Remembering Backward and Forward
Honoring the sacrifice by living into the promise
This weekend is Memorial Day Weekend, one of the national holidays established in the Uniform Monday Holiday Act of 1968. Memorial Day was first observed on May 30, 1868, as a day to decorate the graves of soldiers who died in the Civil War. It was originally called “Decoration Day,” and according to the National Cemetary Administration, the originators chose the end of May for their observance to ensure availability of “the choicest flowers of springtime” all over the country.
Memorial Day is a national day of remembrance, or remembering. The word “remember” means to bring information you already know to the forefront of your consciousness or your attention.
Remembering is central to community identity. Honoring veterans of military service is one important way we affirm our collective debt to people who lived their lives in ways that made possible our present reality.
The word remember and all its variations—recall, recollect, reminisce, memorialize—refer to information from the past. We don’t usually remember, or have memorials to, events that haven’t happened yet.
But we treat memory differently when we apply it in a faith context.
Remembering also is central to the life of faith. In the Abrahamic traditions specifically, scripture holds the community’s memory of where it came from, and also of where it’s going—something theologian and hymn writer Fred Kaan referred to as remembering forward.
God! As With Silent Hearts We Bring to Mind
Words by Fred Kaan
God! As with silent hearts we bring to mind
how hate and war diminish humankind,
we pause - and seek in worship to increase
our knowledge of the things that make for peace.
Hallow our will as humbly we recall
the lives of those who gave and give their all.
We thank you, Lord, for women, children, men
who seek to serve in love, today as then.
Give us deep faith to comfort those who mourn,
high hope to share with all the newly born,
strong love in our pursuit of human worth:
‘lest we forget’ the future of this earth.
So, Prince of Peace, disarm our trust in power,
teach us to coax the plant of peace to flower.
May we, impassioned by your living Word,
remember forward to a world restored.
Remembering forward does not mean wishing or hoping. It means expecting.
Writer Katie Munnik suggests, “When we remember the past, there is a risk we only retread old paths of violence and grief. Remembering forward might pull us past that. Remembering forward might mean finding a way to remember that is not only anchored in our broken past but in the assurance of new life ahead of us.”
In the blog this week, Becca unpacks the multiple hazards Texas faces from climate change, and provides an unvarnished look at how the Texas Legislature consistently observes disasters in the rear-view mirror:
Each of the last five Texas Legislative Sessions have had an impactful weather or climate event as a major focus: In 2013 it was drought. In 2019 it was flooding. In 2021 it was extreme cold. In 2025 it was wind, drought, and wildfires in the Panhandle. Will the 2027 session be dedicated to the May 2026 wildfire and flood outbreak?

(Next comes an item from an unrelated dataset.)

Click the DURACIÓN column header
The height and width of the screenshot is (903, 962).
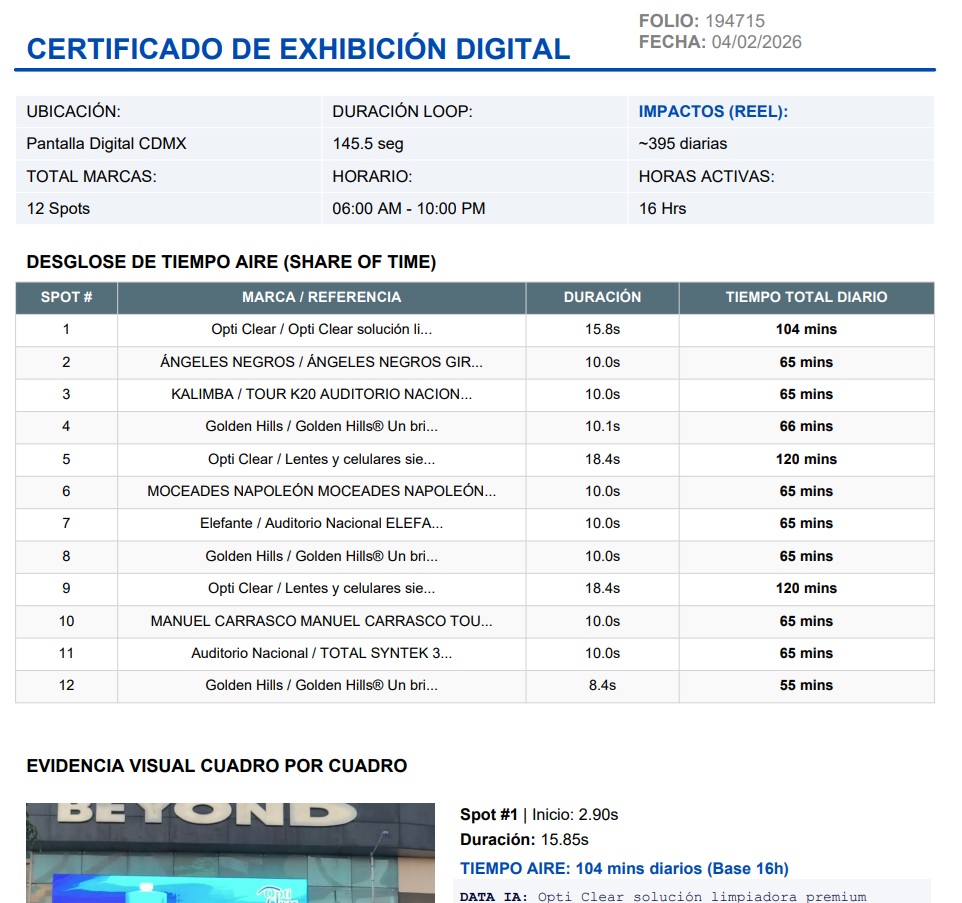click(601, 296)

The exact task of public policy is to remember forward—In effect, to establish memorials for events that haven’t happened yet, and to write the histories of people who have not been born yet. The Constitution says as much: It is designed to “secure the blessings of liberty for ourselves and our posterity.” Since we can’t know the specific challenges we will face in the future, we have to design our policy frameworks to be resilient, and calibrated for what we call desired future conditions.
Memorial Day itself is intended to be a time for Americans to remember forward. When Congress established Memorial Day in federal law, the legislation directed the President to issue an annual proclamation “calling on the people of the United States to observe Memorial Day by praying, according to their individual religious faith, for permanent peace.”
Permanent peace—the peaceable kingdom—is not a memory of something that already happened. It is the desired future condition, the memory of who we are meant to be.
Remember you are all people and all people
are you.
Remember you are this universe and this
universe is you.
Remember all is in motion, is growing, is you.